- Exercise instructions -
Rewrite everything from the start of the records down to the line containing "point(1168,379)", swapping "Open" for "Launch" and leaving all other text unchanged.

───── Material for the task

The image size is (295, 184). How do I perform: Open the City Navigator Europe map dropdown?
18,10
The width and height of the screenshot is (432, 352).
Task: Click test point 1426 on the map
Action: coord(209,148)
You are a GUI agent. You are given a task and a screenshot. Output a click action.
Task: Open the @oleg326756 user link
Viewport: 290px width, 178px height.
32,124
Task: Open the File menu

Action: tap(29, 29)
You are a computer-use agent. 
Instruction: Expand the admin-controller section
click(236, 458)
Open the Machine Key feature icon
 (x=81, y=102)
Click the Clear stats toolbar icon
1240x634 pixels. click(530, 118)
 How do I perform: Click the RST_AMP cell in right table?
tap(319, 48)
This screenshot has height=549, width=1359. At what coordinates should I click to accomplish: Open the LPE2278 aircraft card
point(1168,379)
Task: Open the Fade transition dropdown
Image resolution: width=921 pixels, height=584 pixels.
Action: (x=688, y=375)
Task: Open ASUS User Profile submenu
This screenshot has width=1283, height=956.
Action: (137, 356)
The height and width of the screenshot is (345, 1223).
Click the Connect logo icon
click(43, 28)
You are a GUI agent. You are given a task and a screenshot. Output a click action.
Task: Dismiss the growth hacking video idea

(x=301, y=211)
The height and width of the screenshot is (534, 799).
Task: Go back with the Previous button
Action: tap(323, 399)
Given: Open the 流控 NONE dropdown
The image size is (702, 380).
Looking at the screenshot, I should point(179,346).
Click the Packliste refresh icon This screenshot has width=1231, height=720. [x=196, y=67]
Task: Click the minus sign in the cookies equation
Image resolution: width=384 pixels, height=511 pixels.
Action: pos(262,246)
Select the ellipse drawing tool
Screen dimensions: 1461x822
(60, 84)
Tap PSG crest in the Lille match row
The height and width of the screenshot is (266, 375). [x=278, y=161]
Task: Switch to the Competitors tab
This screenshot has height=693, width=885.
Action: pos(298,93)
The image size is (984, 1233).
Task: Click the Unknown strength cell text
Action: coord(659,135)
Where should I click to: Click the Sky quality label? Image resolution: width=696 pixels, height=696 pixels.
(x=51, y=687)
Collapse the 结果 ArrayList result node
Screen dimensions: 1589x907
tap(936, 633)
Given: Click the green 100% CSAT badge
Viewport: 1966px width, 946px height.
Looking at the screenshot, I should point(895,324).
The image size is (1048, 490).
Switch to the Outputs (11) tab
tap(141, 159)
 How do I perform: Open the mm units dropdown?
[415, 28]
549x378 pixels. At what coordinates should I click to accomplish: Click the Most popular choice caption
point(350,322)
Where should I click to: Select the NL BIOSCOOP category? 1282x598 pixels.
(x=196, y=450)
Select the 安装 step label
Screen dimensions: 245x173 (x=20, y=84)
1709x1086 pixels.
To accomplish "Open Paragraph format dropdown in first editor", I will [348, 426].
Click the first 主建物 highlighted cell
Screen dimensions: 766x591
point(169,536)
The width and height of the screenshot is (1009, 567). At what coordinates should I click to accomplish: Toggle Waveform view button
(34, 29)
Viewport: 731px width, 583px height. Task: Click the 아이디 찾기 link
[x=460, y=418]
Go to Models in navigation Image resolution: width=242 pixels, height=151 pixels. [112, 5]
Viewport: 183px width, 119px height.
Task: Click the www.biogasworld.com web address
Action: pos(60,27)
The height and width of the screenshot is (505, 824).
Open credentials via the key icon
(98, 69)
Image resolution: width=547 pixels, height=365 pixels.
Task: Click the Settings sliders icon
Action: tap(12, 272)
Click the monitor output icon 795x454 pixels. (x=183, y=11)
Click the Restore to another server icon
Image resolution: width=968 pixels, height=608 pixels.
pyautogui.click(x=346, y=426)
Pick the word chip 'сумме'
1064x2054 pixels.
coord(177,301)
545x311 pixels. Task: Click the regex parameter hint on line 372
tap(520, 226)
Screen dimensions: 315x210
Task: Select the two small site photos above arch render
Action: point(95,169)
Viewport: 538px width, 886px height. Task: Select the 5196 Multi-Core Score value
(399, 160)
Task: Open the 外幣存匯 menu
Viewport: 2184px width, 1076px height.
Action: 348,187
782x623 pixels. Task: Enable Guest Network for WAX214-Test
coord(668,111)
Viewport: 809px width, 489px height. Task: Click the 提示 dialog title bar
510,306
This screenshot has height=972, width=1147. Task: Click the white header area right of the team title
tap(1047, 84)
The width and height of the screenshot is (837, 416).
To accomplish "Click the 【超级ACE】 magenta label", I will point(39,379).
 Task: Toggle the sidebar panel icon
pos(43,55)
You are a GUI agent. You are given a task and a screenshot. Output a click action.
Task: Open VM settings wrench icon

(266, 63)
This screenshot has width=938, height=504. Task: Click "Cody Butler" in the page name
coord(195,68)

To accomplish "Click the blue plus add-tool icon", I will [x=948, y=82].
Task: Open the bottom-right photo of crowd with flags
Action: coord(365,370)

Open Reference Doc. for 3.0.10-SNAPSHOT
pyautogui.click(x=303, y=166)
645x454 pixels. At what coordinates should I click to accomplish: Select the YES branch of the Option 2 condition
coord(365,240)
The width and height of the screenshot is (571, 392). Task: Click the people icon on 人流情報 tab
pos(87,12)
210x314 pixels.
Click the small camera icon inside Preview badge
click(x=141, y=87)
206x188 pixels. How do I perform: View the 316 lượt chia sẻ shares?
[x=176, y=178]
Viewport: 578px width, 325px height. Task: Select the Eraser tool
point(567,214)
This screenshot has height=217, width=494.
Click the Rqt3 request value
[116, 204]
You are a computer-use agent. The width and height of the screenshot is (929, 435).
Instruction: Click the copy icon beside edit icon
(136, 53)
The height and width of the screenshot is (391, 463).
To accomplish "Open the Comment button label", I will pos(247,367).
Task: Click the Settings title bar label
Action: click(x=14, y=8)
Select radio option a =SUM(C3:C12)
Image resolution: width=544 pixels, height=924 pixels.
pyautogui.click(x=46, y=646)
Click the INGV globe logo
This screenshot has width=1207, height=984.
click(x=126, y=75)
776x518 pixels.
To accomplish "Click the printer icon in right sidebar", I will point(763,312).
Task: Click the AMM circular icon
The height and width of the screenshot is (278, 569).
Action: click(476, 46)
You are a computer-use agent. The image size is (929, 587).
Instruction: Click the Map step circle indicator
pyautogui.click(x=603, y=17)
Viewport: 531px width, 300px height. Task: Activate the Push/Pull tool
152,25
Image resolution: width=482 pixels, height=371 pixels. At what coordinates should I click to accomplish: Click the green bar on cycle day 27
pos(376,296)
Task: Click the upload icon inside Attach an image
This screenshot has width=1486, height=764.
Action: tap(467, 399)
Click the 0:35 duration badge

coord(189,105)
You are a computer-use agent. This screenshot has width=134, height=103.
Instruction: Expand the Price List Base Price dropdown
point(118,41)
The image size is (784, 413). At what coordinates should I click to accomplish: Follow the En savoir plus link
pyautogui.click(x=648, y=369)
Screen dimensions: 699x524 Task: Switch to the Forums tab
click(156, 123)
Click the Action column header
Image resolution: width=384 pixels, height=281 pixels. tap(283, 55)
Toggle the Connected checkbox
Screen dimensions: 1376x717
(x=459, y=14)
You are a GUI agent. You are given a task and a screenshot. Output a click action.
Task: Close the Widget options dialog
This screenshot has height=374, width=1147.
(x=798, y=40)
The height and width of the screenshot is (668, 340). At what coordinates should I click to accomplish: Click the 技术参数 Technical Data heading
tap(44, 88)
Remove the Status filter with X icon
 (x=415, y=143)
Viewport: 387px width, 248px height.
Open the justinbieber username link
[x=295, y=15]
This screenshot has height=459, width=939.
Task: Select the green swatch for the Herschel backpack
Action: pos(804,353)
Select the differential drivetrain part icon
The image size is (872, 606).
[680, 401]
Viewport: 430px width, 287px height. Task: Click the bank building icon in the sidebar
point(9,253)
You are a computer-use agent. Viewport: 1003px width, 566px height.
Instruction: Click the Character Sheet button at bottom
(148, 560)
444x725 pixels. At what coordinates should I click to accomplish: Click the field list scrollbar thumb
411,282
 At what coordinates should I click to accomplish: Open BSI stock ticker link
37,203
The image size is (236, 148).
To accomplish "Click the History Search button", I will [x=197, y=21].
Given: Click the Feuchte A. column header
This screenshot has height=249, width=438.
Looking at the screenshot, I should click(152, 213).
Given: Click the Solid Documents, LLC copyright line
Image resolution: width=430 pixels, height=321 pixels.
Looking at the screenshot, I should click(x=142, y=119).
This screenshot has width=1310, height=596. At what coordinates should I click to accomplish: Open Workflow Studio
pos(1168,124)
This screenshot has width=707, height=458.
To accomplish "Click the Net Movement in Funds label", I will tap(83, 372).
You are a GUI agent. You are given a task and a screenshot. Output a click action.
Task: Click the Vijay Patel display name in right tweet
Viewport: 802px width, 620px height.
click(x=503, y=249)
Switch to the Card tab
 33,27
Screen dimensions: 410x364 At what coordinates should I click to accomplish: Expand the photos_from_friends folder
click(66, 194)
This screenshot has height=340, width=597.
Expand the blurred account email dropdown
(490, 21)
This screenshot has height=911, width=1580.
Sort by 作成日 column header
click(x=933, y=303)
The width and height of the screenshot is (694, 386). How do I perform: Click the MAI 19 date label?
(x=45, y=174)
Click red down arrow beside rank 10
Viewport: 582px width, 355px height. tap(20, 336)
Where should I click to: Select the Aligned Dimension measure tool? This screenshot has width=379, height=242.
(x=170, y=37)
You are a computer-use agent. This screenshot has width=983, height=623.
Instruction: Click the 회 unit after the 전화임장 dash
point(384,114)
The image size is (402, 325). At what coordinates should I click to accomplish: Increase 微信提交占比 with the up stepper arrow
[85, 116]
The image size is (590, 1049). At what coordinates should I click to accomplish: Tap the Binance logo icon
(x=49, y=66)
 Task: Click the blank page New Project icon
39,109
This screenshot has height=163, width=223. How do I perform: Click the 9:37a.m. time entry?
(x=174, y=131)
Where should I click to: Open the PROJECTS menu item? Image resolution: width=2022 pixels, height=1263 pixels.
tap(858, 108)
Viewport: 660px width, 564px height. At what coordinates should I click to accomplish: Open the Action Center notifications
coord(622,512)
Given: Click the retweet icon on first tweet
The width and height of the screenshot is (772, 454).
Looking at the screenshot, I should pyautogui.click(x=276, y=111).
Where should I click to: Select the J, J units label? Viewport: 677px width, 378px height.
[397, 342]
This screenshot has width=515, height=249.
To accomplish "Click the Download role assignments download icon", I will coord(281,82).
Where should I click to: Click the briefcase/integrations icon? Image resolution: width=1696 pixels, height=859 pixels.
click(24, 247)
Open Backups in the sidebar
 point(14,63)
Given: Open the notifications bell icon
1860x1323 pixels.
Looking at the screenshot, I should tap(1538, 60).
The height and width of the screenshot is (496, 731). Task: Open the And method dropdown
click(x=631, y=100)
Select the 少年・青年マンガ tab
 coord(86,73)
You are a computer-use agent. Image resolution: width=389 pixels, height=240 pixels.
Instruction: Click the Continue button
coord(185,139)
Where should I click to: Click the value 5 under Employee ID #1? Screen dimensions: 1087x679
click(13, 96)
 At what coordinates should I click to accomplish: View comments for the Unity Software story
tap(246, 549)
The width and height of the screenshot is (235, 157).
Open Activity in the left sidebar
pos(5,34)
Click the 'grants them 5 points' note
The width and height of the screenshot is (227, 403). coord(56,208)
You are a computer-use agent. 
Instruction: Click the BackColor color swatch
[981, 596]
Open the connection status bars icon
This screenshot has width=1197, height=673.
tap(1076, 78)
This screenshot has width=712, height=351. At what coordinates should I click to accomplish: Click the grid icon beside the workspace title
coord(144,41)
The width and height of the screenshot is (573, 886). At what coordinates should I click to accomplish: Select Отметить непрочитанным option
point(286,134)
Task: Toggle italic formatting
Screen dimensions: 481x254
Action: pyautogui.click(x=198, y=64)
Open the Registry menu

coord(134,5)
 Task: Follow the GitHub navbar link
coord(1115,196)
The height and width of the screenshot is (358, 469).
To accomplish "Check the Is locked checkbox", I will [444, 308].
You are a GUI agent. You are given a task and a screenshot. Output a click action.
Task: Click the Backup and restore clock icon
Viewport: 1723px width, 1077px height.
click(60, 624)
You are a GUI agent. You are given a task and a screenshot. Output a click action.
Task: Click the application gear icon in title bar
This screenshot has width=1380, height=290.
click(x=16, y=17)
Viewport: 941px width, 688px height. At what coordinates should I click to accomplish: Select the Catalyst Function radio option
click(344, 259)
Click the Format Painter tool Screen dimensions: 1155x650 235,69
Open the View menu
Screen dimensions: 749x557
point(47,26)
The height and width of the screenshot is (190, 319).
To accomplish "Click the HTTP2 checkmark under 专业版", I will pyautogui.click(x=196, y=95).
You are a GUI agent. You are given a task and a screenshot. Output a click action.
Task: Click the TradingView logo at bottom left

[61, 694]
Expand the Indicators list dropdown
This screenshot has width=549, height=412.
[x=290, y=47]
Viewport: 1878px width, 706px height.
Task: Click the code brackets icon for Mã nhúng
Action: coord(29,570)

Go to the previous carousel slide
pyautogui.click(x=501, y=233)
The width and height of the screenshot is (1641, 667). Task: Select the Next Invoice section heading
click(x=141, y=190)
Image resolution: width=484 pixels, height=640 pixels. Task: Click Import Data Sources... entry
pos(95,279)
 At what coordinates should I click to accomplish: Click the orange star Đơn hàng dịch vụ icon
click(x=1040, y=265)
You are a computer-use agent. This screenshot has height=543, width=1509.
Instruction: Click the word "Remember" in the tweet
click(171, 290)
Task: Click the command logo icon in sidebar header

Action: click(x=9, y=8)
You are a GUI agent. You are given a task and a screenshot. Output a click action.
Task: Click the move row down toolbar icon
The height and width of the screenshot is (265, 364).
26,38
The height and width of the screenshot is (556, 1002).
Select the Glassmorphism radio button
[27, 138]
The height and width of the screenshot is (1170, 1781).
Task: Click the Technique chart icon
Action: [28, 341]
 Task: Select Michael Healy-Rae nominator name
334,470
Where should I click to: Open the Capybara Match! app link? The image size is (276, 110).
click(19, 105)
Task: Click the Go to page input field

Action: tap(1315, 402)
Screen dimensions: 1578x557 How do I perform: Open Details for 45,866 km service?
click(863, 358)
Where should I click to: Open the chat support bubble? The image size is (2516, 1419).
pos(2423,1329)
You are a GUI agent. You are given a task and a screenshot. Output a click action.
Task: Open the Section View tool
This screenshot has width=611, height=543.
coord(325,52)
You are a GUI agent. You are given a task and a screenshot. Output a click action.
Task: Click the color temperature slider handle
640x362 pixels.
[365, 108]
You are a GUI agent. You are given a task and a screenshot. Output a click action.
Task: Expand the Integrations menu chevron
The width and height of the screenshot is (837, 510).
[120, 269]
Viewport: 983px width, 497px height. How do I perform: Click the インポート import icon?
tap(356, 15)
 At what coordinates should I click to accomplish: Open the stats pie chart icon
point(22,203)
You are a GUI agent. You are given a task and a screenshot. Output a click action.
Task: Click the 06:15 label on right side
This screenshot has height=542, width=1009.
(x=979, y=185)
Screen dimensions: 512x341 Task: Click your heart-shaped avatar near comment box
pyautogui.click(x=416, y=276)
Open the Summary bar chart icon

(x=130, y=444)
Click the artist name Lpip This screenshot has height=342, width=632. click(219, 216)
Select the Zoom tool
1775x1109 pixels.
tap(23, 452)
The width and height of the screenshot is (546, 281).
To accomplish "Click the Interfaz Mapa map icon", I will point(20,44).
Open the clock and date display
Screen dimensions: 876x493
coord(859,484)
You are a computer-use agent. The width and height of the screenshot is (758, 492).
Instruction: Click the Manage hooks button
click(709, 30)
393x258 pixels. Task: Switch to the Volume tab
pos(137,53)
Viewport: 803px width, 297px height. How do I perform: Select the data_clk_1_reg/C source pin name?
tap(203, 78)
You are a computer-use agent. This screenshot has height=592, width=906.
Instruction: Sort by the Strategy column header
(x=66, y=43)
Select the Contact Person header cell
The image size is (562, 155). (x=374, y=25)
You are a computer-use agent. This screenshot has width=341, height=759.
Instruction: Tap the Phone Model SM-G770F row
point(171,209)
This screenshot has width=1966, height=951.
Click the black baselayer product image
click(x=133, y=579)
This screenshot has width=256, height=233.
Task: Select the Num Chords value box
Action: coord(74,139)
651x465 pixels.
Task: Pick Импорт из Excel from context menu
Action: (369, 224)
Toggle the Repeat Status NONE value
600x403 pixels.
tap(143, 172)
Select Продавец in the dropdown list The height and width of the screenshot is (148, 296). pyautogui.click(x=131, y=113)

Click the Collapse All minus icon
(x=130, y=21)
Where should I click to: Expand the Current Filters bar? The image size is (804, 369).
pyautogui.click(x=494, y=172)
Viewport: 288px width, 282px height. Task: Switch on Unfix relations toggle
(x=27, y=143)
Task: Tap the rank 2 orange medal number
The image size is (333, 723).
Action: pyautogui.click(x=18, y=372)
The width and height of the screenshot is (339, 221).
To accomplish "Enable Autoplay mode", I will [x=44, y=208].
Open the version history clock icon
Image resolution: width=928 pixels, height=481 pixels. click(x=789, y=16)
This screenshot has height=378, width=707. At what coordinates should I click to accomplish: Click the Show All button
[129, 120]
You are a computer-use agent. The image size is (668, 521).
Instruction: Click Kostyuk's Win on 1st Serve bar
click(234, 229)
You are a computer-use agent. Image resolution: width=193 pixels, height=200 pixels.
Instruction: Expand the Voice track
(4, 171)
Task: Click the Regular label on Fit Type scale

──────────

- Exercise output -
The image size is (295, 184). How do I perform: Launch the City Navigator Europe map dropdown?
18,10
The width and height of the screenshot is (432, 352).
Task: Click test point 1426 on the map
Action: coord(209,148)
You are a GUI agent. You are given a task and a screenshot. Output a click action.
Task: Launch the @oleg326756 user link
Viewport: 290px width, 178px height.
32,124
Task: Launch the File menu

Action: tap(29, 29)
You are a computer-use agent. 
Instruction: Expand the admin-controller section
click(236, 458)
Launch the Machine Key feature icon
 (x=81, y=102)
Click the Clear stats toolbar icon
1240x634 pixels. click(530, 118)
 How do I perform: Click the RST_AMP cell in right table?
tap(319, 48)
This screenshot has height=549, width=1359. At what coordinates should I click to accomplish: Launch the LPE2278 aircraft card
point(1168,379)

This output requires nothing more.